-- Provided material --
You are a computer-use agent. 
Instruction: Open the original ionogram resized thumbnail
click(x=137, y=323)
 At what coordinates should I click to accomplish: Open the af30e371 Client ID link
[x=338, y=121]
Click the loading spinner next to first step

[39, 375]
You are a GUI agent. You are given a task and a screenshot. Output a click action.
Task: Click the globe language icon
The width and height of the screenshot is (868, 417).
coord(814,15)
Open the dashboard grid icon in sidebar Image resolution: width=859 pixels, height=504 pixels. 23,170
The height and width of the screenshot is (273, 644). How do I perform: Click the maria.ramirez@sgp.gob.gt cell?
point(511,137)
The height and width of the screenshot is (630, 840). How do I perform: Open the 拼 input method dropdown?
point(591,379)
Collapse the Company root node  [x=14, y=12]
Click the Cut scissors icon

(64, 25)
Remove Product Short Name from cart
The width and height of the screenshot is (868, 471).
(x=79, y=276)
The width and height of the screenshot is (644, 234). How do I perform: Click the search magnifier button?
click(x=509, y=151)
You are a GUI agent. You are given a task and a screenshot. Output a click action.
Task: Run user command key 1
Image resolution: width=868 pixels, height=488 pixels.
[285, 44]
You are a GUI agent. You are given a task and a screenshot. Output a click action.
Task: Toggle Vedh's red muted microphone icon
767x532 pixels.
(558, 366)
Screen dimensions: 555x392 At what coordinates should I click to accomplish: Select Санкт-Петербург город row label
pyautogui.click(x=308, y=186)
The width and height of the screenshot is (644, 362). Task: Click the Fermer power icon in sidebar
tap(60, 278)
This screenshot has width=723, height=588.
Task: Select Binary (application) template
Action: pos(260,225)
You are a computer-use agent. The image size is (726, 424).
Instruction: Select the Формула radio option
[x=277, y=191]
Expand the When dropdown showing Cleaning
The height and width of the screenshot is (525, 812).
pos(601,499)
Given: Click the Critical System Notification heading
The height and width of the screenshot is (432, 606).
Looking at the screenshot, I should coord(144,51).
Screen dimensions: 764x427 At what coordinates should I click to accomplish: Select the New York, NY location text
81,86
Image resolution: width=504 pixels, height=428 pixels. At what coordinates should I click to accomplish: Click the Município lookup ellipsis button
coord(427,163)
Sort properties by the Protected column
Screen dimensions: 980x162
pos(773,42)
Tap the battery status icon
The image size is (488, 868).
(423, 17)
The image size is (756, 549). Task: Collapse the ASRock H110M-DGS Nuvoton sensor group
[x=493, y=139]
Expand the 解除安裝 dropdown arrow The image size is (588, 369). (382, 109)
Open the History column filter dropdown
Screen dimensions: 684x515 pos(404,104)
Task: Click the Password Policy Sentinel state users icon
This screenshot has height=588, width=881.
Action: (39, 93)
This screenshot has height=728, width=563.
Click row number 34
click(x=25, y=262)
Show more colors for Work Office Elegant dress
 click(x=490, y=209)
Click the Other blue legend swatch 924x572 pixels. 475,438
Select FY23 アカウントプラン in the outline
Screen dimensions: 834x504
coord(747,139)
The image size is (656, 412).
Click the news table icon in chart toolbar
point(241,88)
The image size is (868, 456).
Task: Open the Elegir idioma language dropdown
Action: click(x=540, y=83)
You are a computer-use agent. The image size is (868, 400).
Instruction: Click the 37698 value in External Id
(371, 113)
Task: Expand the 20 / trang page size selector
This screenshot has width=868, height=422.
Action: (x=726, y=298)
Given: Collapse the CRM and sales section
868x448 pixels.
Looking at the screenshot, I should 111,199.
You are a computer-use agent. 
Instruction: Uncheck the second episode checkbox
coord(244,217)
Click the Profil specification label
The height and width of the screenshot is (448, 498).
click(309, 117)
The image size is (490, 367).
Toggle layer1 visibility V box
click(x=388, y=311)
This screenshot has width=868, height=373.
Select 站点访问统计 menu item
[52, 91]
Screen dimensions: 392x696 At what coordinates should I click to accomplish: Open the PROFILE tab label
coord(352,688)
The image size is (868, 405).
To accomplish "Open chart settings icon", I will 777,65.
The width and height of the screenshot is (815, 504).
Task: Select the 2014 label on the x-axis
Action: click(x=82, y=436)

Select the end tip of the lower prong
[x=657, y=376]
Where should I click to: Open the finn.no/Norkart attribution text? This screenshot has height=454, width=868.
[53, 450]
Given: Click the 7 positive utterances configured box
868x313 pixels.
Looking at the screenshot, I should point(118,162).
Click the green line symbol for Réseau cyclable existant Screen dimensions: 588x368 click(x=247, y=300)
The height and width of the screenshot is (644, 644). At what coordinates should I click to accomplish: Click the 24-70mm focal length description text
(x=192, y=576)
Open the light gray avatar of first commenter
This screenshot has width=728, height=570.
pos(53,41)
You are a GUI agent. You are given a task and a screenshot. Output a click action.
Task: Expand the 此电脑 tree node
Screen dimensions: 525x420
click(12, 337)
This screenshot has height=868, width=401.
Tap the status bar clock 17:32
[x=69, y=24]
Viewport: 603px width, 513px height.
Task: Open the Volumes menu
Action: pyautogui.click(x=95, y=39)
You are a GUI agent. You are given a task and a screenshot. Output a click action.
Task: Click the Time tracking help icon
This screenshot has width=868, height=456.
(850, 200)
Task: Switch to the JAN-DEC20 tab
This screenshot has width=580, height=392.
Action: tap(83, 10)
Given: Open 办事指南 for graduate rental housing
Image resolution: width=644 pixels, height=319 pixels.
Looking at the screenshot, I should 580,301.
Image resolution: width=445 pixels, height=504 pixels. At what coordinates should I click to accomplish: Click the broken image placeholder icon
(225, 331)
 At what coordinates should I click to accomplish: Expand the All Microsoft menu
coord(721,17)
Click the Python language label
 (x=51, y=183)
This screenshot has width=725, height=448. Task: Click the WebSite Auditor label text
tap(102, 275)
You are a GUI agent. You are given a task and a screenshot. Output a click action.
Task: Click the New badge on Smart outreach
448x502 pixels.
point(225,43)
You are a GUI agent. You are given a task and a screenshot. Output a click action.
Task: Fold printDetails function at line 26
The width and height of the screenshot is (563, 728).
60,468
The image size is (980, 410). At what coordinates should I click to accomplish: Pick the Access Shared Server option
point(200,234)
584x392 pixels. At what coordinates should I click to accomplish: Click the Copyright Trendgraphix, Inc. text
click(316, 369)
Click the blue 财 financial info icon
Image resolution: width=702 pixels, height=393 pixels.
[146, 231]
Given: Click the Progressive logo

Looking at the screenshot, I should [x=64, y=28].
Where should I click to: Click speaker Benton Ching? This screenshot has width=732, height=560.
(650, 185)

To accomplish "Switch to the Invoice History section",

-- Activity --
If a line in the records contains the word "section", copy it out.

-- Exercise result --
Given: Collapse the CRM and sales section
To accomplish "Switch to the Invoice History section",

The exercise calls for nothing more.